En 2026, le bonus écologique est de 4 000 euros pour les véhicules de moins de 47 000 euros. La Renault 5 E-Tech et la Volkswagen ID.3 Neo sont éligibles, réduisant leur coût à 31 000 et 38 000 euros. Les ménages modestes (revenu fiscal sous 15 400 euros) reçoivent un bonus supplémentaire de 3 000 euros, totalisant 7 000 euros. La prime à la conversion ajoute 2 500 euros pour la mise au rebut d'un diesel de plus de dix ans. Les aides peuvent atteindre 13 500 euros, ramenant le prix de la Renault 5 E-Tech à 21 500 euros, moins qu'une citadine thermique neuve. La hausse des tarifs électriques à la rentrée augmente les coûts de 124 euros annuels pour 20 000 kilomètres.

Amortissement sur cinq ans : électrique vs thermique, qui gagne ?

Sur cinq ans et 100 000 kilomètres, une Renault 5 E-Tech coûte 45 350 euros (achat 31 000 euros après bonus, recharge 2 685 euros, entretien 900 euros, assurance 5 500 euros, décote 5 265 euros). Une Clio essence équivalente revient à 42 780 euros (achat 23 000 euros, carburant 10 800 euros, entretien 3 250 euros, assurance 4 500 euros, décote 1 230 euros). L'écart de 2 570 euros avantage encore le thermique. À huit ans et 160 000 km, l'électrique passe en tête avec un coût de 62 920 euros contre 66 480 euros pour le thermique. Le point d'équilibre est à 135 000 km, atteint après six ans et demi pour un conducteur moyen. Les gros rouleurs (30 000 km/an) atteignent la rentabilité dès la troisième année.

Maintenance et assurance : les économies cachées de l'électrique

L'entretien d'une voiture électrique coûte 60 % moins cher qu'un modèle thermique. L'absence de vidange, courroie de distribution, embrayage et pot d'échappement réduit les interventions. Une révision annuelle se concentre sur le contrôle des freins, des pneus et du liquide de refroidissement de batterie. Le coût annuel est de 180 euros, contre 650 euros pour un thermique. Sur huit ans, l'économie atteint 3 760 euros. L'assurance est légèrement plus élevée (10 à 15 %) à cause du coût des batteries, mais l'affichage obligatoire de l'état de santé de la batterie stabilise le marché de l'occasion et les primes. Les garanties de huit ans sur les batteries (Mercedes, Volkswagen, Renault) rassurent les assureurs et limitent l'augmentation des tarifs.

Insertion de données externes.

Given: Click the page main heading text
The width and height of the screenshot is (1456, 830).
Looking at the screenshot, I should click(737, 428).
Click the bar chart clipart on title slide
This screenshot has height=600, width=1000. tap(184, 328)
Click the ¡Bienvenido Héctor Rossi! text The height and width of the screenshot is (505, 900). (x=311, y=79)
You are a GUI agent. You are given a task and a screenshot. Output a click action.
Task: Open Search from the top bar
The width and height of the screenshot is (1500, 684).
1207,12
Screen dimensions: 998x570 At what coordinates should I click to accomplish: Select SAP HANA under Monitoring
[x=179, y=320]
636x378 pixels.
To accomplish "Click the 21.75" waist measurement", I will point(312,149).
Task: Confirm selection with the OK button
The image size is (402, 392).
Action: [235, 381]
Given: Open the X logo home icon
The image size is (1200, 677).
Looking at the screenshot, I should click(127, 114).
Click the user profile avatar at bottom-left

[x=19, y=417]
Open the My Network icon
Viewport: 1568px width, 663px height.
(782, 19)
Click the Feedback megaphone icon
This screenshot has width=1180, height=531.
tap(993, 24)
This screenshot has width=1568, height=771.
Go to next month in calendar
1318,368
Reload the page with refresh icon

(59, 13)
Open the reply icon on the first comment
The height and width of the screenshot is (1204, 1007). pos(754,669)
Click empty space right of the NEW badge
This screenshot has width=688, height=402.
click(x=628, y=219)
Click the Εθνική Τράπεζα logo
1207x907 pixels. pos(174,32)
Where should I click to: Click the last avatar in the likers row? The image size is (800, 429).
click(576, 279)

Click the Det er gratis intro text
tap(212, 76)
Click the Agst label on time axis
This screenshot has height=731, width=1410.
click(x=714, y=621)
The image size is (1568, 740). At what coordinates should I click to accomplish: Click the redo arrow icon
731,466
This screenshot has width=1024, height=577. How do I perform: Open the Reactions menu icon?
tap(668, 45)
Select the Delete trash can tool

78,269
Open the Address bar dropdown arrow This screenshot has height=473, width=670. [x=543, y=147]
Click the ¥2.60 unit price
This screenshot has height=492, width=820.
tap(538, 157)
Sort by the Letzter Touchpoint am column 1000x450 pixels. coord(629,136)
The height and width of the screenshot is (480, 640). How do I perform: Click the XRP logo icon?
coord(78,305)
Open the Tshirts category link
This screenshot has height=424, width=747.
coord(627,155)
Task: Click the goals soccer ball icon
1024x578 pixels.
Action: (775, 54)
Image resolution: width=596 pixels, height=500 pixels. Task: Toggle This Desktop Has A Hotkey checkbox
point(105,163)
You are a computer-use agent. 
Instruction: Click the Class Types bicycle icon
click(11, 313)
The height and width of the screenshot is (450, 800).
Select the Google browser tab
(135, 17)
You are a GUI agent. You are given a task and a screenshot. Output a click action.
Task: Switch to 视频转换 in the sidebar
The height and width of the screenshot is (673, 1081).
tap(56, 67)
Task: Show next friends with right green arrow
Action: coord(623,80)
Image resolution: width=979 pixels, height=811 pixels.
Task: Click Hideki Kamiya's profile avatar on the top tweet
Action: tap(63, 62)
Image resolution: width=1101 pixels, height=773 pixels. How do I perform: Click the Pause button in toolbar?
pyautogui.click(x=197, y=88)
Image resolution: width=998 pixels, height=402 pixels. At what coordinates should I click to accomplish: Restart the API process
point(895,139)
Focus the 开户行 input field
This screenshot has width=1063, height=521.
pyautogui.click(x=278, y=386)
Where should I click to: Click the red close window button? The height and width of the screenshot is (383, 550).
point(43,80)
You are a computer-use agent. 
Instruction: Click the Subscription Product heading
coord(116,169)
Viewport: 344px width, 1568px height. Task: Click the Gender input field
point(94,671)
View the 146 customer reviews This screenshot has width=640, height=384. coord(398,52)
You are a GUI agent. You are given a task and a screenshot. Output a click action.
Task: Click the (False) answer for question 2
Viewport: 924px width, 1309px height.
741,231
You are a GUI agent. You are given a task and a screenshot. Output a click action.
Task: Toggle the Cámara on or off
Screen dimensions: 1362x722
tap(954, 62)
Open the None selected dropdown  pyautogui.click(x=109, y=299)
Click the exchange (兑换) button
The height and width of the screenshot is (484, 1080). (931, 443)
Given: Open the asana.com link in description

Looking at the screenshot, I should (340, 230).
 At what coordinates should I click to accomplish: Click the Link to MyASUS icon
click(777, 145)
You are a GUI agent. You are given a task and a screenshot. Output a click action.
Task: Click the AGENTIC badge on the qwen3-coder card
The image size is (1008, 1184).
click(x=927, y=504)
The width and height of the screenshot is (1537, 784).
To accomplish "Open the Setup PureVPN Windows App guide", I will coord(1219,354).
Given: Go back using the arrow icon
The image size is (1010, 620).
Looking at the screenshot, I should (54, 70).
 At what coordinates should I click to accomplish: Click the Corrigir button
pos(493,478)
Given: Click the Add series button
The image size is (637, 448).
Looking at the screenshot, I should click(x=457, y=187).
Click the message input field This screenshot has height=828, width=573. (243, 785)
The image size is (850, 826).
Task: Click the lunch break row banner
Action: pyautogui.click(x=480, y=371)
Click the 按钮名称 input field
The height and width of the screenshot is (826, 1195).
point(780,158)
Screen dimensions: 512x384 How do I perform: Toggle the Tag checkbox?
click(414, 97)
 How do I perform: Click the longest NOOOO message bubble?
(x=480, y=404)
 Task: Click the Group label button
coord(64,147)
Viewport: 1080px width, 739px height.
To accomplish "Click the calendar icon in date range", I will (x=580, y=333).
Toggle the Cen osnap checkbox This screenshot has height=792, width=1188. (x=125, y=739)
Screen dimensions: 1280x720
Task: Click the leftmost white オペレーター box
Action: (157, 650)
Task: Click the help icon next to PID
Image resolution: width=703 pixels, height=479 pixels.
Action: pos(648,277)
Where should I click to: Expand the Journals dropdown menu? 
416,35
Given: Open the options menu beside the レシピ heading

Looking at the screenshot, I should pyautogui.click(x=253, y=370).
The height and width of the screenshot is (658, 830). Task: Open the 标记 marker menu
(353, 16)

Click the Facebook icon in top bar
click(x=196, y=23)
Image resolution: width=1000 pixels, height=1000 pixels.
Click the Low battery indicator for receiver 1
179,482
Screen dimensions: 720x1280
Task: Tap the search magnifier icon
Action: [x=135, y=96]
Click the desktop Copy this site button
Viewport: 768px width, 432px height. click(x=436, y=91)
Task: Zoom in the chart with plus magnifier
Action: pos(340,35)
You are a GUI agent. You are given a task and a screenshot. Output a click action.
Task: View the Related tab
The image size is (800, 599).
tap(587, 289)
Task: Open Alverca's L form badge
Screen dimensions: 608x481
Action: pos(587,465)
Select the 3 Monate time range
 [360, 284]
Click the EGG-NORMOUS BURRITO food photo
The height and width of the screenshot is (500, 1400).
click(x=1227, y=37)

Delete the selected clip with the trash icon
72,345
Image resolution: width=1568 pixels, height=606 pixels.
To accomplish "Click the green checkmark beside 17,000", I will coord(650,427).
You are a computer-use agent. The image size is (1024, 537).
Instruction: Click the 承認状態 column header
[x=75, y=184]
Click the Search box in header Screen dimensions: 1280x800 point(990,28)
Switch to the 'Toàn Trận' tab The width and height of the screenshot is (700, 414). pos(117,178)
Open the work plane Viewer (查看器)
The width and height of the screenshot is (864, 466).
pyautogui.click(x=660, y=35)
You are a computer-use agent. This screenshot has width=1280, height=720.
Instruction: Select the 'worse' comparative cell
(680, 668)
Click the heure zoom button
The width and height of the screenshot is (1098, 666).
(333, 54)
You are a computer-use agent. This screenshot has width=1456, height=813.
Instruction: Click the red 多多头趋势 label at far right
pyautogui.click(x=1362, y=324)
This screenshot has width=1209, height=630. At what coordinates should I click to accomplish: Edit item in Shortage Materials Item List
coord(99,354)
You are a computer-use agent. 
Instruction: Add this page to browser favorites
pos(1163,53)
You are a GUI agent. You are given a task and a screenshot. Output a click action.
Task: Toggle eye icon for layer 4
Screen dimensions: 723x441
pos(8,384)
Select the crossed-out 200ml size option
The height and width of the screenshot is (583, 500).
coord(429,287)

Les voitures électriques longue distance deviennent viables économiquement après 135 000 kilomètres. Pour ceux qui parcourent 20 000 kilomètres par an, l'investissement est rentabilisé en sept ans, réduit à cinq ans grâce aux aides gouvernementales pour les modèles accessibles. L'infrastructure de recharge autoroutière, désormais mature, lève les derniers freins psychologiques. Il reste à choisir entre surcoût initial et économies futures selon son profil d'utilisation.